Work instructions -> Put the lines of the entries from the one containing "Focus the Email Id input field" through the one containing "Instruction: Click the" into a Markdown table with the columns Row and Line, giving each line a row number and leaving out blank lines.

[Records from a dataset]
<<<<

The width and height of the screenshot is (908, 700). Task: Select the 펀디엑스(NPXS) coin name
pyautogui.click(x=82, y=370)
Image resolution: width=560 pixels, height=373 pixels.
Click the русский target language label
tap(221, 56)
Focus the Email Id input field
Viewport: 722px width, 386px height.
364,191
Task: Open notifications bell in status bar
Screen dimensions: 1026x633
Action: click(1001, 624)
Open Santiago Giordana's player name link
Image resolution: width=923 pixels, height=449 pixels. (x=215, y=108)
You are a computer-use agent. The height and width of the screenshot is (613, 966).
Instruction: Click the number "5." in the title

>>>>
<<<<

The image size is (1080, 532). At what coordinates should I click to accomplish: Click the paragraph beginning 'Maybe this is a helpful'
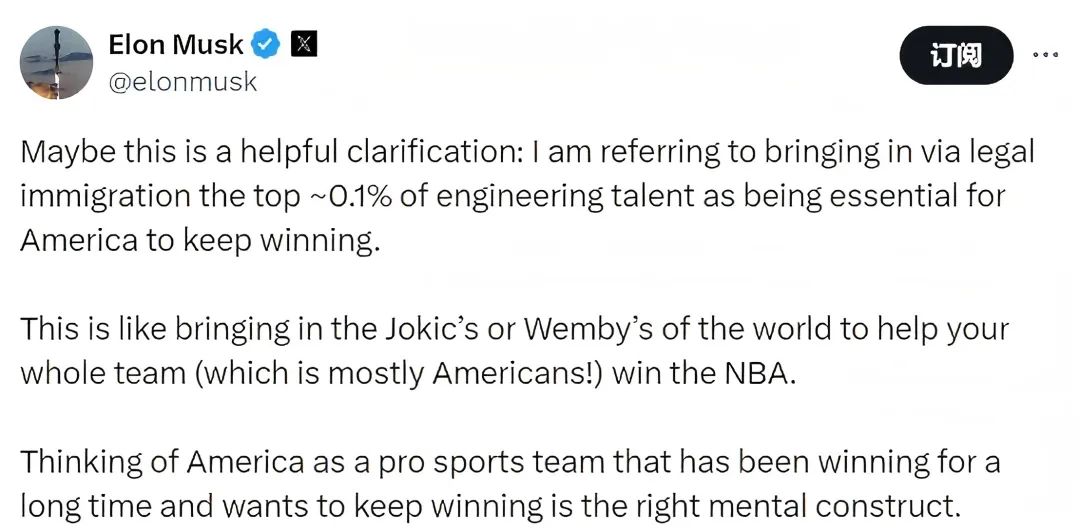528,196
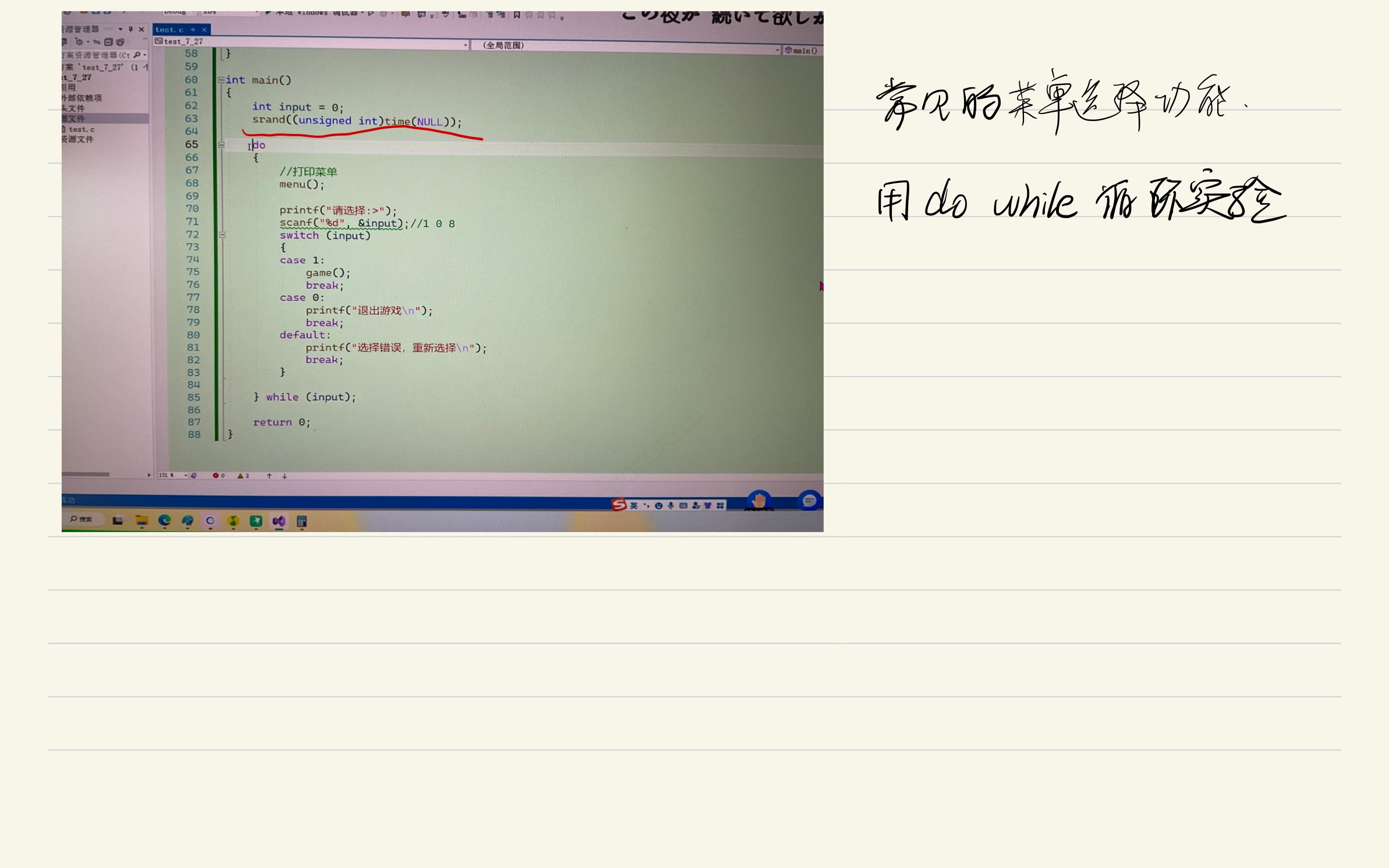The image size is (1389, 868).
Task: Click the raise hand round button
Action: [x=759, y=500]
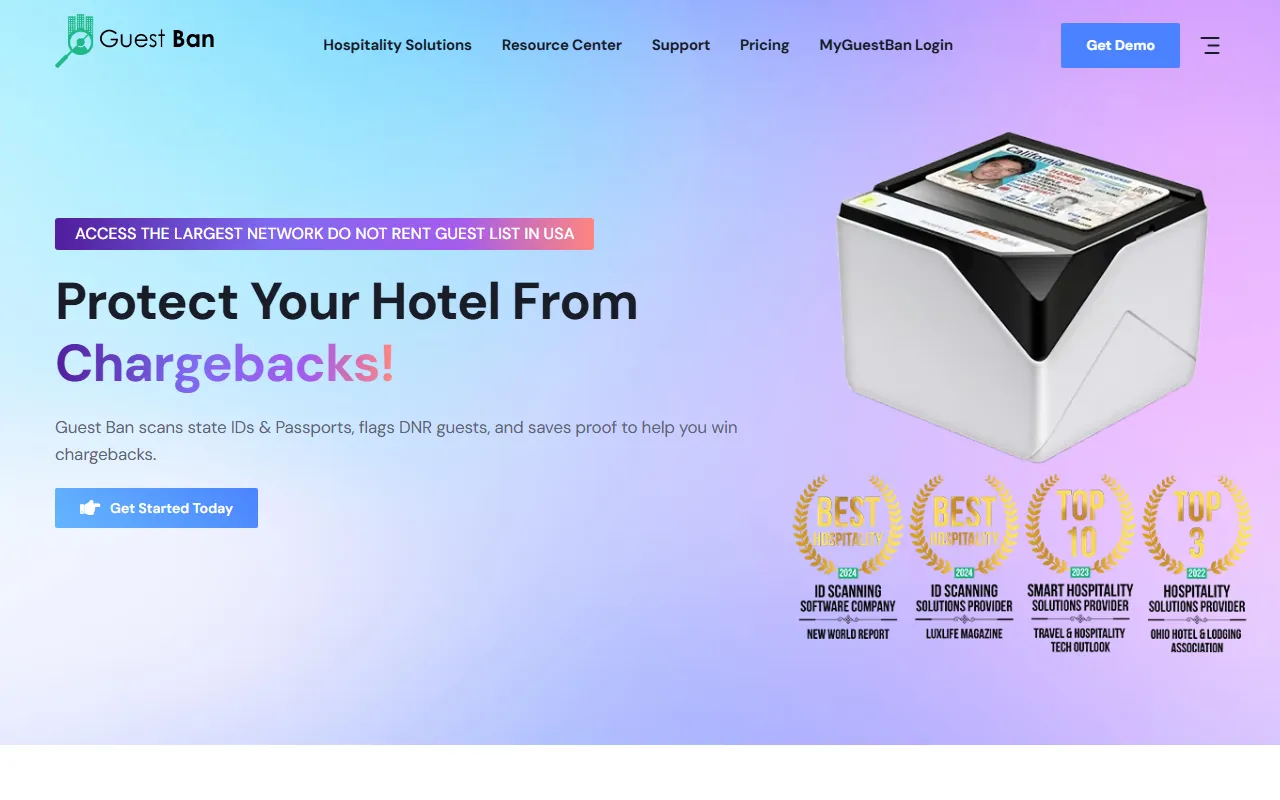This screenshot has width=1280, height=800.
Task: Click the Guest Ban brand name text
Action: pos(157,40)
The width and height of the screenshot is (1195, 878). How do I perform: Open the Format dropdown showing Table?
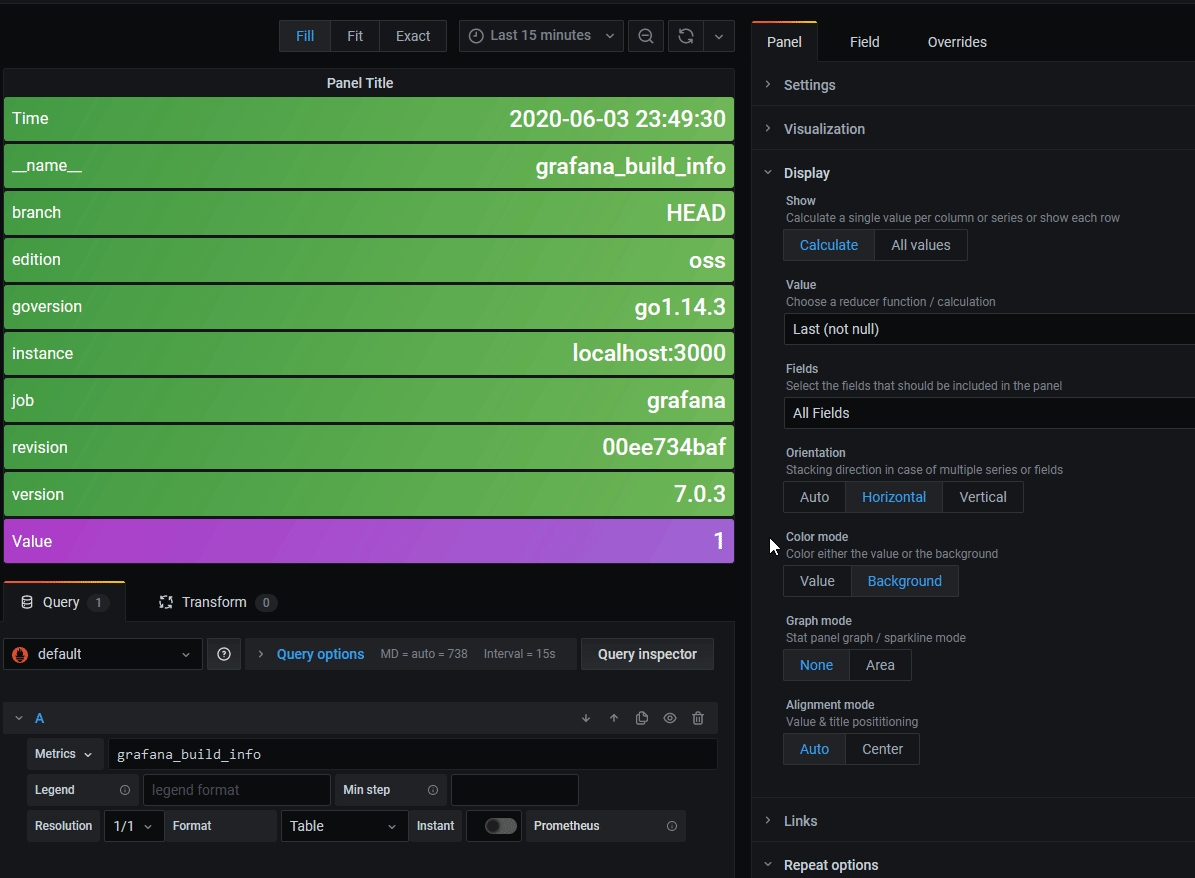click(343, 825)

>>>>

Complete response ->
| Row | Line |
|---|---|
| 1 | Focus the Email Id input field |
| 2 | Viewport: 722px width, 386px height. |
| 3 | 364,191 |
| 4 | Task: Open notifications bell in status bar |
| 5 | Screen dimensions: 1026x633 |
| 6 | Action: click(1001, 624) |
| 7 | Open Santiago Giordana's player name link |
| 8 | Image resolution: width=923 pixels, height=449 pixels. (x=215, y=108) |
| 9 | You are a computer-use agent. The height and width of the screenshot is (613, 966). |
| 10 | Instruction: Click the number "5." in the title |